Kalamkari is from ‘Kalam’ (pen) and ‘Kari’ (craftsmanship), words taken from the Persian for the art of hand painting done on fabrics with the use of a pen and extended to include hand block printing. There are two schools of art that developed Kalamkari initially in India and from individual origins.
Srikalahasti style that used the pen for drawing and filling in the colours, and with a strong influence of Hindu culture that specifically focused on religious subjects and scenes from the epics Ramayana and Mahabharata in its paintings.
The Machilipatnam style that came with an Islamic slant, had subjects of paintings mostly depicting flora and fauna, with floral designs as a backdrop on the fabric.
Both styles that have popularised Kalamkari have one thing in common – the depictions are fine and neatly drawn, there is extensive use of organic colours which are fast, there is no dilution in the skill and quality over the years. Today’s Kalamkari has both styles merged into one with different facets within the art.
Kalamkari on traditional fabrics like the salwar kamiz and saree showcases the simplicity, elaborate themes, sharp detailing and attractive motifs in a host of bright and pleasing hues. Kalamkari comes off beautifully on a whole lot of fabrics like silk, cotton, sico art silks such as georgette, chiffon, Supernet, crepe silk and others.
With vegetable dyes being used, colours are fast and long lasting. Motifs with trees, creepers, flowers, leaves, birds are popular subjects.
Gloss on the fabric comes from the traditional use of some natural substances such as myrobalan, cow’s milk, cow dung, seeds, plants and crushed flowers in the paintings. The etching of lines and applying of colour is done with a finely sharpened short bamboo piece which reflects the devotion and skill of the ethnic craftsmen to bring about such exquisite masterpieces despite the limited resources.

= SUPPLIED ENTRIES =

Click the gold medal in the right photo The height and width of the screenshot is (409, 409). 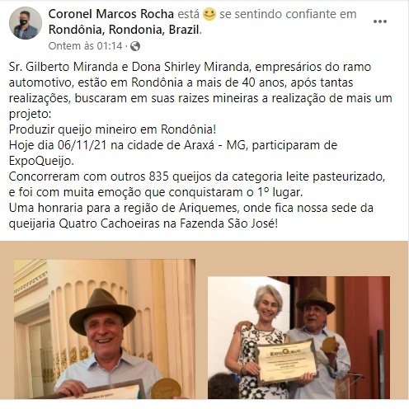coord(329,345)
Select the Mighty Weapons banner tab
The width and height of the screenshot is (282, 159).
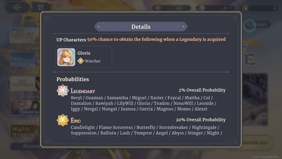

--

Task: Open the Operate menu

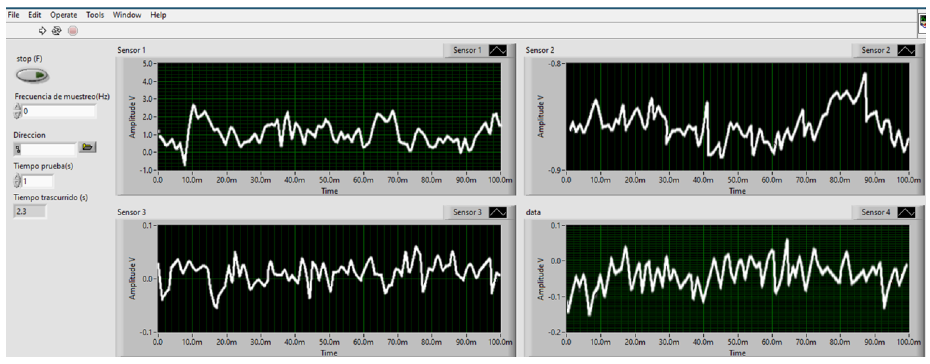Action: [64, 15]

= REQUIRED ACTIONS =
1) In the text about Kalamkari, rewrite the paragraph beginning "Gloss on the fabric comes from" as a short bulleted list that keeps its main facts.
2) For each statement, say whether it agrees with the text about Kalamkari, answering yes or no and quoting the exact words of the text that decide it.
(a) The Machilipatnam style mostly depicted scenes from the Ramayana and Mahabharata.
(b) The Srikalahasti style used the pen both for drawing and for filling in colors.
(c) Today's Kalamkari keeps the two styles separate.
3) Using the text about Kalamkari, explain in one to three sentences why the art is called Kalamkari.

= SOLUTIONS =
1)
- The gloss on the fabric comes from natural substances traditionally used in the paintings: myrobalan, cow's milk, cow dung, seeds, plants and crushed flowers.
- Lines are etched and color is applied with a finely sharpened short bamboo piece.
- This shows the devotion and skill of the craftsmen, who create exquisite work despite limited resources.

2)
(a) No: "had subjects of paintings mostly depicting flora and fauna"
(b) Yes: "used the pen for drawing and filling in the colours"
(c) No: "Today’s Kalamkari has both styles merged into one"

3) The name comes from the Persian words "Kalam," meaning pen, and "Kari," meaning craftsmanship. These words were used for hand painting on fabric with a pen, and the name was later extended to include hand block printing.